The death of Usama bin Ladin, al-Qa'ida's founder and sole leader for the past 22 years, highlighted a landmark year in the global effort to counter terrorism[.] ... The loss of bin Ladin and these other key operatives puts the network on a path of decline that will be difficult to reverse.

Remember that phrase: "a path of decline that will be difficult to reverse."

And do you know what that State Department statement was based on? A report by the National Terrorism Center that said this:


Attacks by AQ and its affiliates increased by 8 percent from 2010 to 2011.

In what universe does an increase of attacks indicate "a path of decline"? In the same universe where an attack on a U.S. embassy in a Muslim country on September 11 was motivated by a YouTube video that no one saw.

It was just in July that the State Department said that AQ was on "a path of decline." By September, protesters would be flying AQ's flag over our own embassies in Tunisia, Egypt, Kuwait, and Libya while chanting, "Obama, we are all Osama." And four Americans, including our ambassador, would be killed in Libya, after which CNN ran this headline: "Pro-al Qaeda group seen behind deadly Benghazi attack."

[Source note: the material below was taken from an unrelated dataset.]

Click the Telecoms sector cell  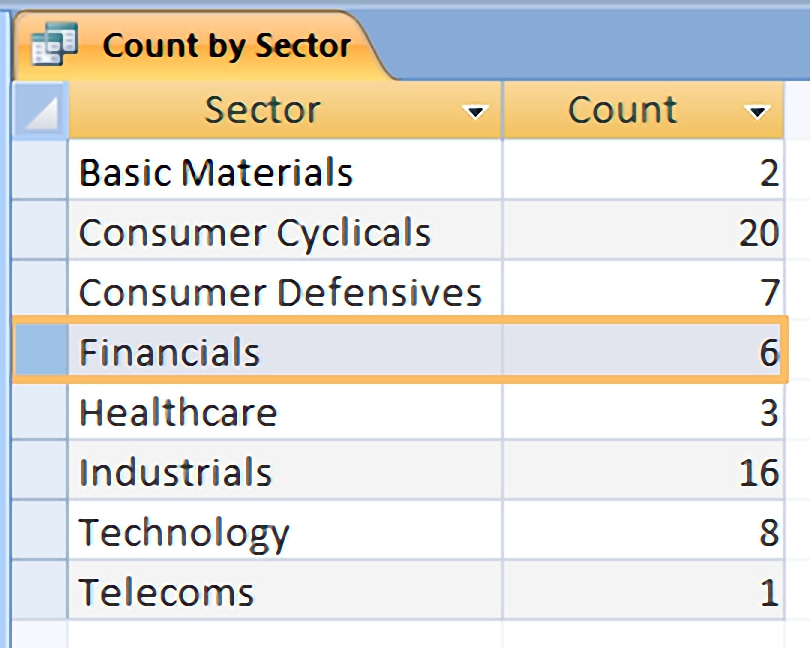coord(285,590)
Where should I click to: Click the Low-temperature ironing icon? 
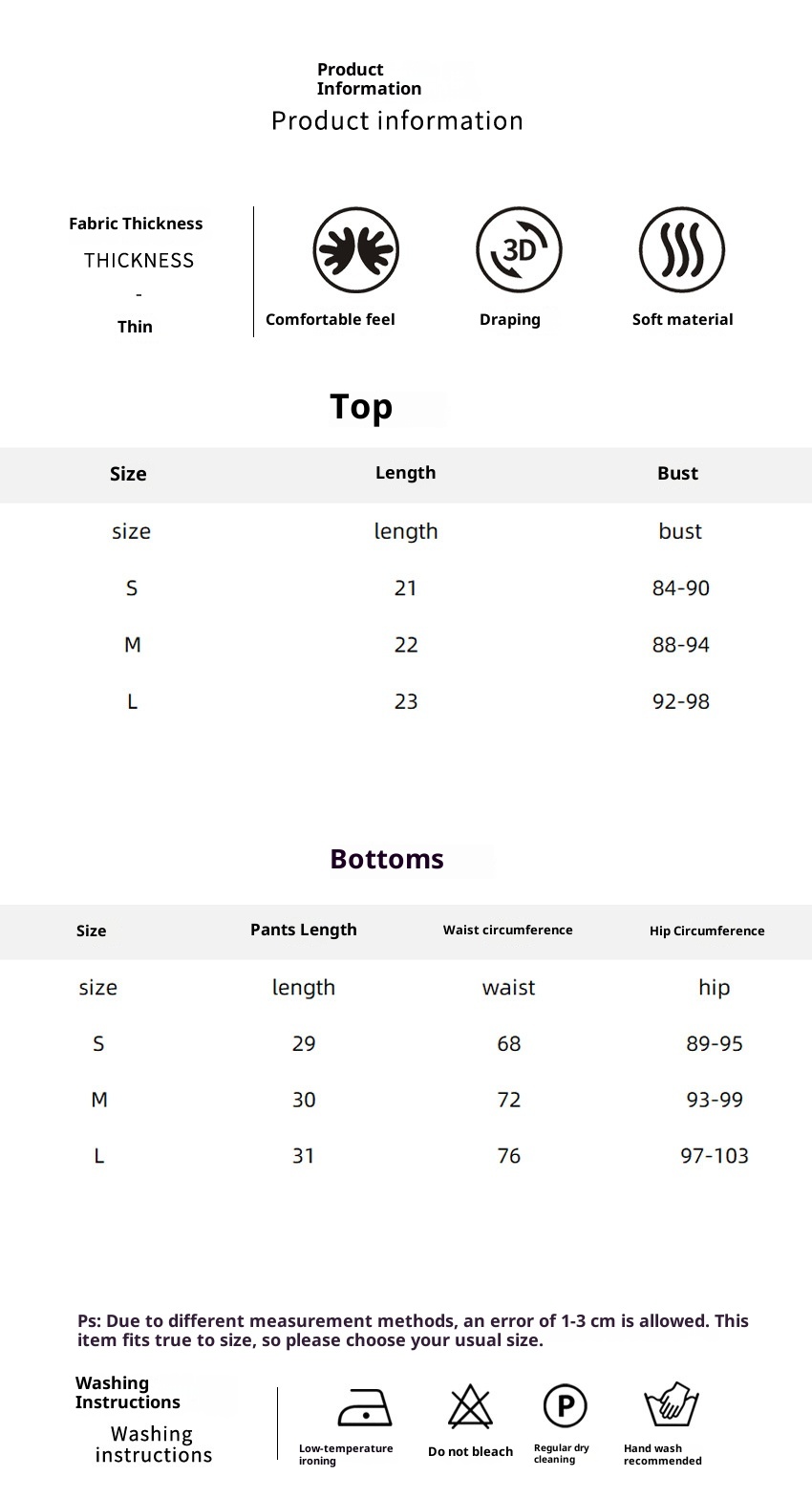(365, 1407)
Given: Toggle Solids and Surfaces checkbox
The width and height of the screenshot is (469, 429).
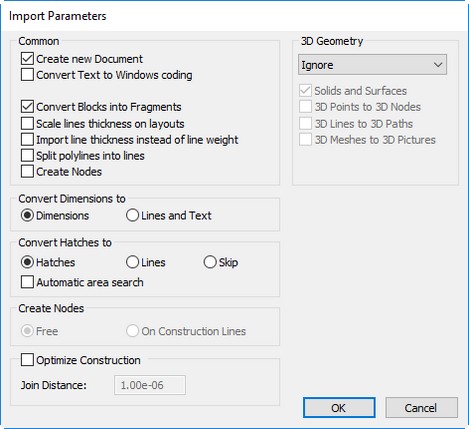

Do we still think AQ is on a path of decline that will be difficult to reverse? Do we still think AQ is confined to small pockets in AfPak and maybe parts of Yemen and Somalia? Do we still think AQ itself is the only group of Muslims that thinks Allah commands Muslims to kill Americans? Do we still think that Muslims who want to kill Americans represent just some teeny-tiny slice of the ummah? Do we still think the "Arab Spring" is a freedom and democracy movement and not a jihadi/sharia-law/global-caliphate and anti-American movement?

I guess we can hope the answer to all those questions is "yes." But hope is not a strategy.